I tried booty calling last night but apparently he was too tired and wants to meet up tonight. I told him planning defeats the purpose.
Fat spanish girl grinding against air conditioner. ive seen everything now
Just watched the couple I sit for and 4 of their friends shotgun beers like college kids. Please let this be us when we get older.
Her parents walked in on us. So for my birthday they bought me a blow-up doll with their daughters face on it. I don't know what to think right now.
If you go to the bathroom don't ask why there's diet coke on the toilet. Loller copter. Blow is fun.
I'm about to play Thunderstruck by myself, that way I'll always get the long thunder part.
I just want uncharted vagina. Fresh and ripe.
The intern claims someone glued plastic eyeballs to his penis last night. He going to show everyone in the conference room at 3pm. There is a $5 cover charge.
It was fun, but I mean, any day that starts with shower tequila is bound to be good.
So I've decided to grow a vagina forest. Because I'm single and it's like a zen garden. Brings a new meaning to long hair don't care.

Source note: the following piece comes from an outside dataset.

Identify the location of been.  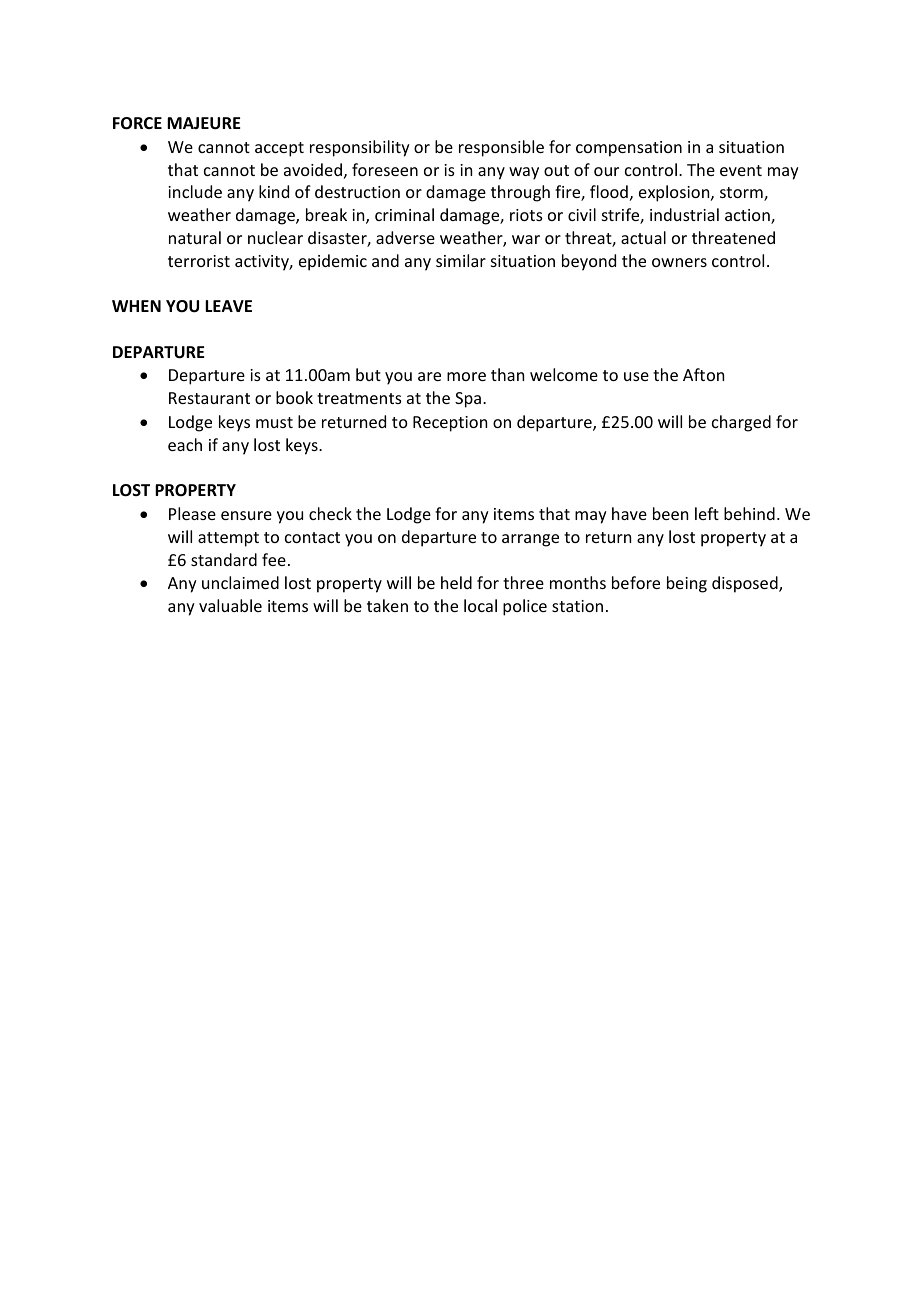
(670, 513).
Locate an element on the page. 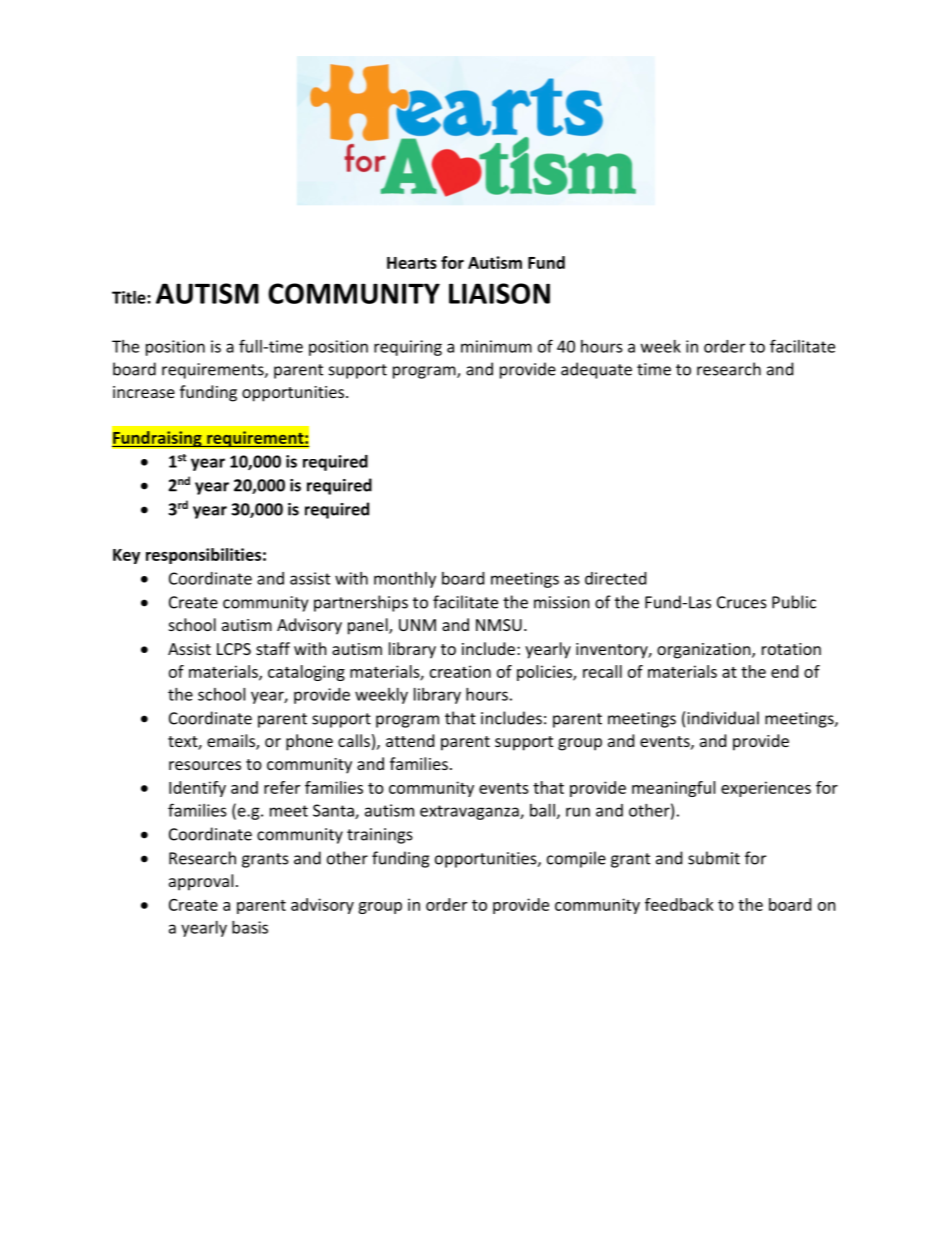  Title is located at coordinates (130, 297).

I need to have some sort of hot sex experience in a mask.
So I just went to 3 different stores because there is no way I can walk out of one store with this many reeses and still have my pride.

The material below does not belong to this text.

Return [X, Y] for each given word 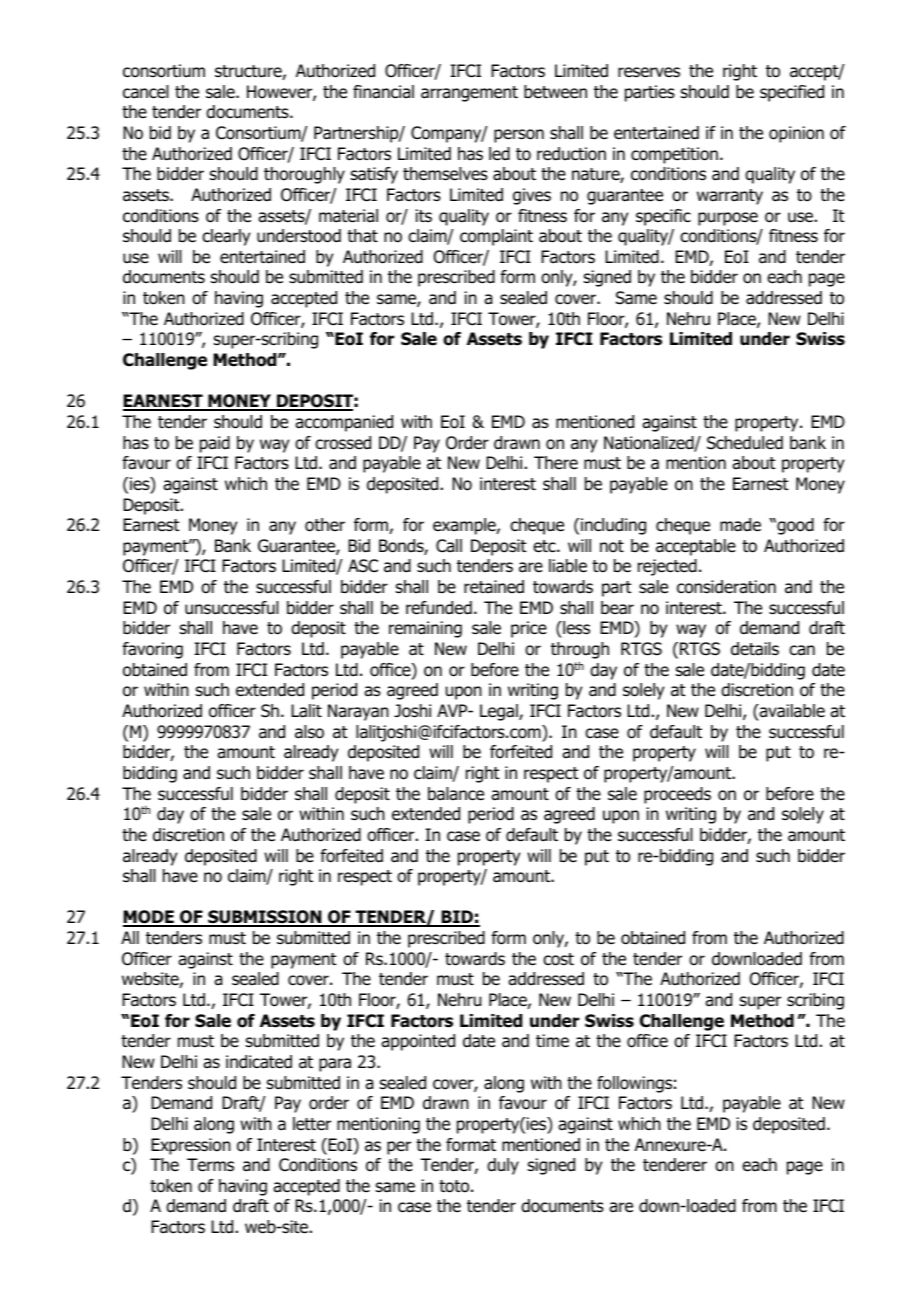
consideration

The sweaty, naked apartment dance party wasn't complete until I threw the whole jar of glitter on us. It was like the icing.
there is absolutely nothing wrong with two grown men staying up all night blowing lines drinking white wine and playing call of duty. don't judge me
All I ever wanted was my bed, Tylenol, and total darkness. Instead I had a pervert with porno posters who blares german rock calling me tootsie pop. How was your saturday night?